# My New SO2 Tester



## Flame145 (May 20, 2011)

Just got my new SO2 tester from Vinmetrica, Man what a pleasure doing free so2 testing. Quick and easy. Finally I'm not watching for that freakin color change


----------



## Waldo (May 20, 2011)

So how does it work?


----------



## grapeman (May 20, 2011)

Waldo, it uses a special meter like a pH meter. You add a titrant solution until it reaches a detemined figure and beeps at you. Simple calculation and done.



Here is a link http://www.vinmetrica.com/
There is a video of it working.


The guy has some growing pains selling them and apparently when I got mine he had a new helper that sent some wrong parts. They were replaced. It works very quickly and easily. It saves me a ton of time testing my many samples.


----------



## Rocky (May 20, 2011)

Appleman, That is really neat. Do you have a magnetic stirrer?

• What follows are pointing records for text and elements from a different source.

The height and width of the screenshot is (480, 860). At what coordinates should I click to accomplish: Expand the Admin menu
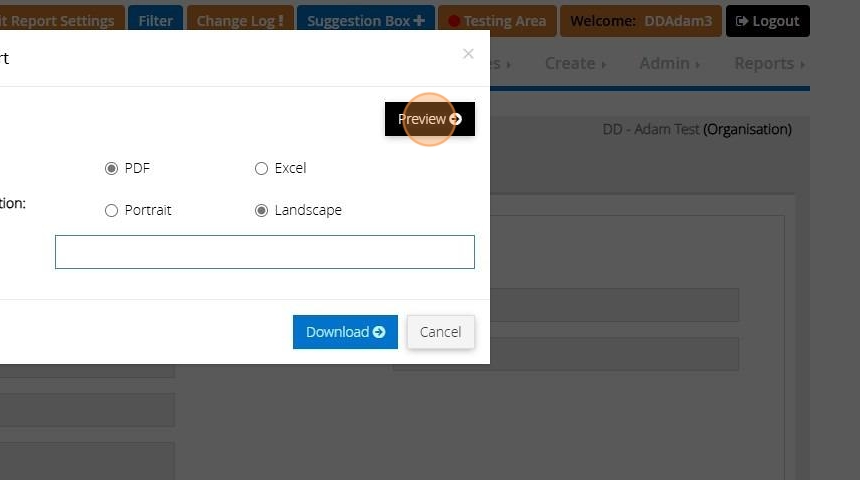click(669, 64)
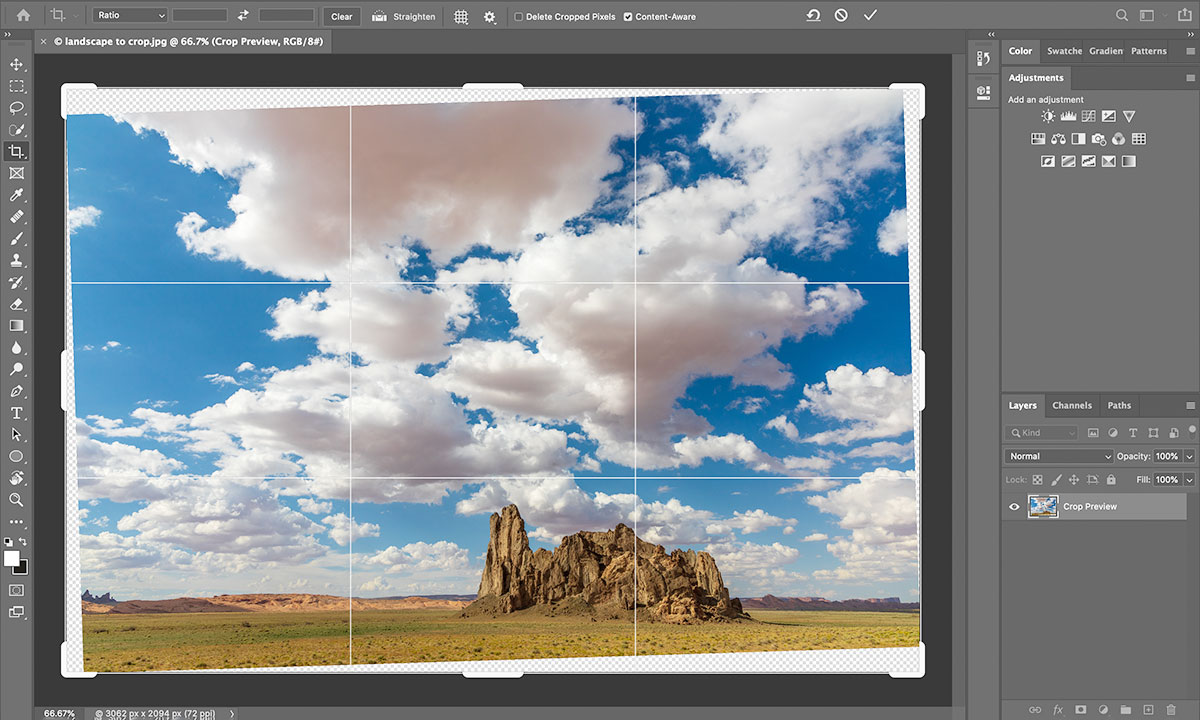Screen dimensions: 1200x720
Task: Cancel the crop operation
Action: [841, 16]
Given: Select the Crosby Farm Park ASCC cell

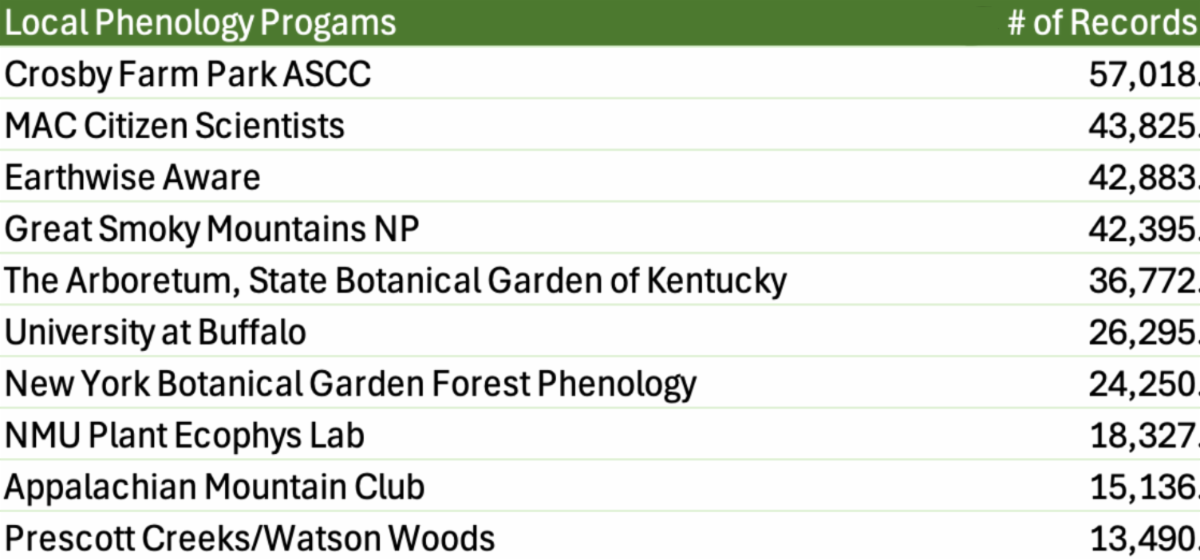Looking at the screenshot, I should [188, 75].
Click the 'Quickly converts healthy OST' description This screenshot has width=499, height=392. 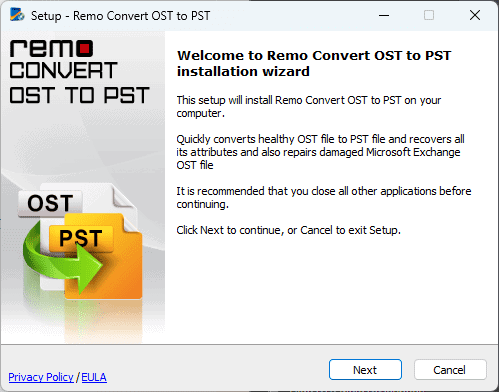pyautogui.click(x=320, y=152)
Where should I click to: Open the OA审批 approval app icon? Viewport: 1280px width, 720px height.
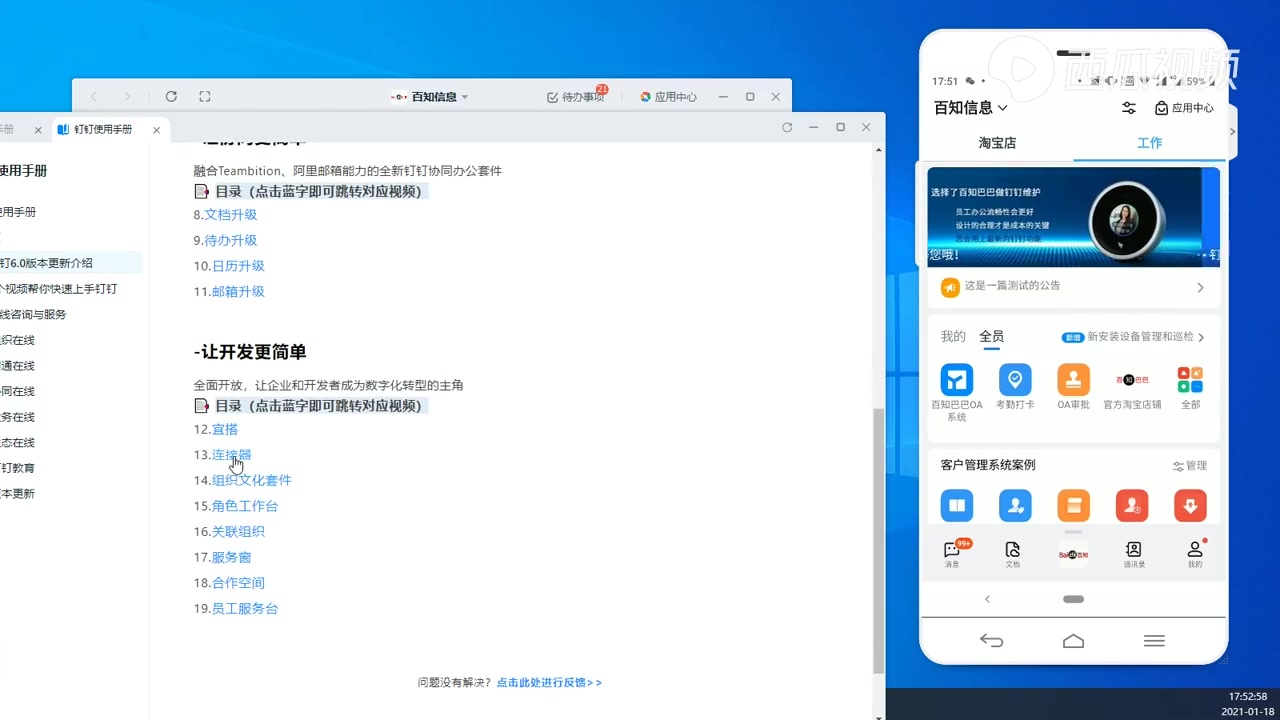1073,381
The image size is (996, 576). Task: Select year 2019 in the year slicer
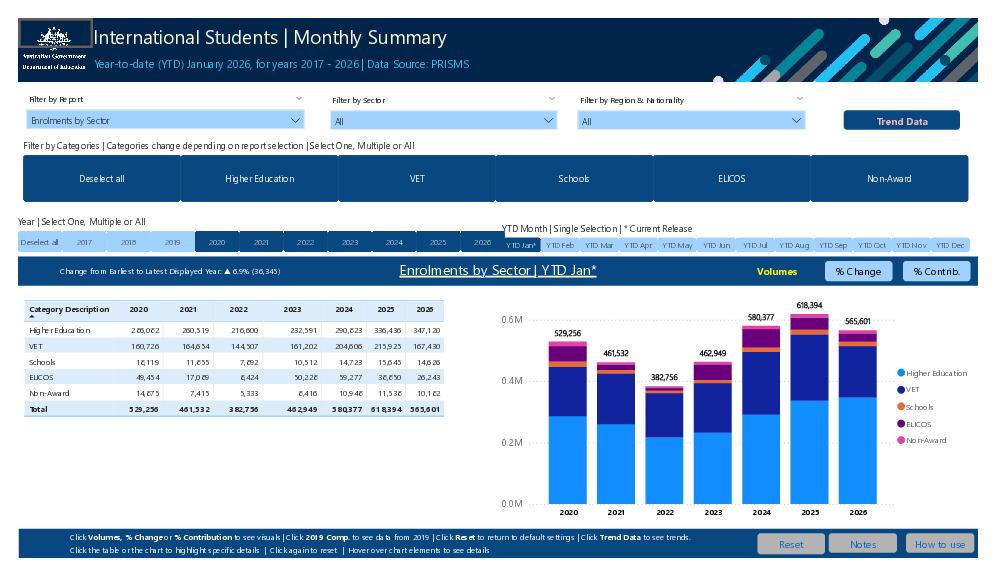pyautogui.click(x=172, y=241)
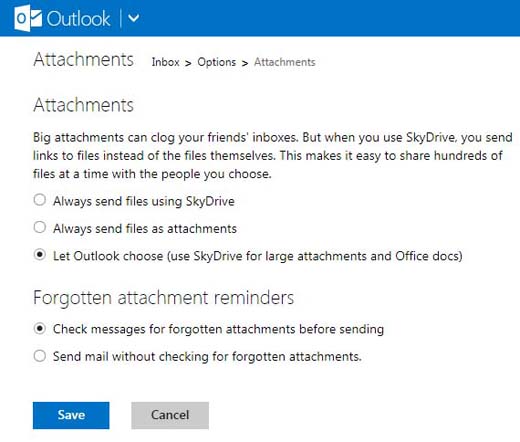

With mydecreasing dexterity, that would be a requirement for me.


----------



## PeterZ (May 20, 2011)

Something for my Christmas list!!


----------



## ibglowin (May 20, 2011)

Ooooooh. Great idea Peter!


----------



## Wayne1 (May 20, 2011)

I had given up on getting an electronic SO2 tester due to the expense but this is less than half the cost of a Hanna - hope I can wait until Christmas!


----------



## Rocky (May 20, 2011)

We don't exchange Christmas gifts, so I am going to have to think of some other way to do this. I still have some old Packard parts for sale. Anyone need a rebuilt Stromberg EE-23 Carb?


----------



## grapeman (May 20, 2011)

I use my Hanna TA meter for the stirrer. It has a built in one. I place the Vinmetrica probe in the Hanna and use the magnetic stirrer. I figure I have it, why not make double duty out of it.


----------



## Wade E (May 20, 2011)

I have the Hanna S02 tester now and love it. It was broken when it came to the door but they made a very quick repair to it and I had it back in 3 days from the time I sent it out!! Its a bit more but I like the assurance that this company has been in business for a long time and most likely isnt going anywhere so if a new probe or if new reagents are needed I know they will be there for the getting. Hopefully this guy will be also.


----------



## Runningwolf (May 21, 2011)

I also got one last year for christmas. The Vinmetrica is awesome, very quick and accurate. I do use the Hanna manetic stirrer with mine. I would not be testing for S02 if it wasn't for this. I like to keep things simple and this is.


----------



## Flame145 (May 21, 2011)

when I look back at the way I used to add k-meta every 3 months at racking, I was defintely over adding k-meta. Now i keep it right where it should be. I love the fact that it is fast, easy and really accurate. I checked one of my wines the other day and it literally only took me about 5 minutes. Loving the new toy.


----------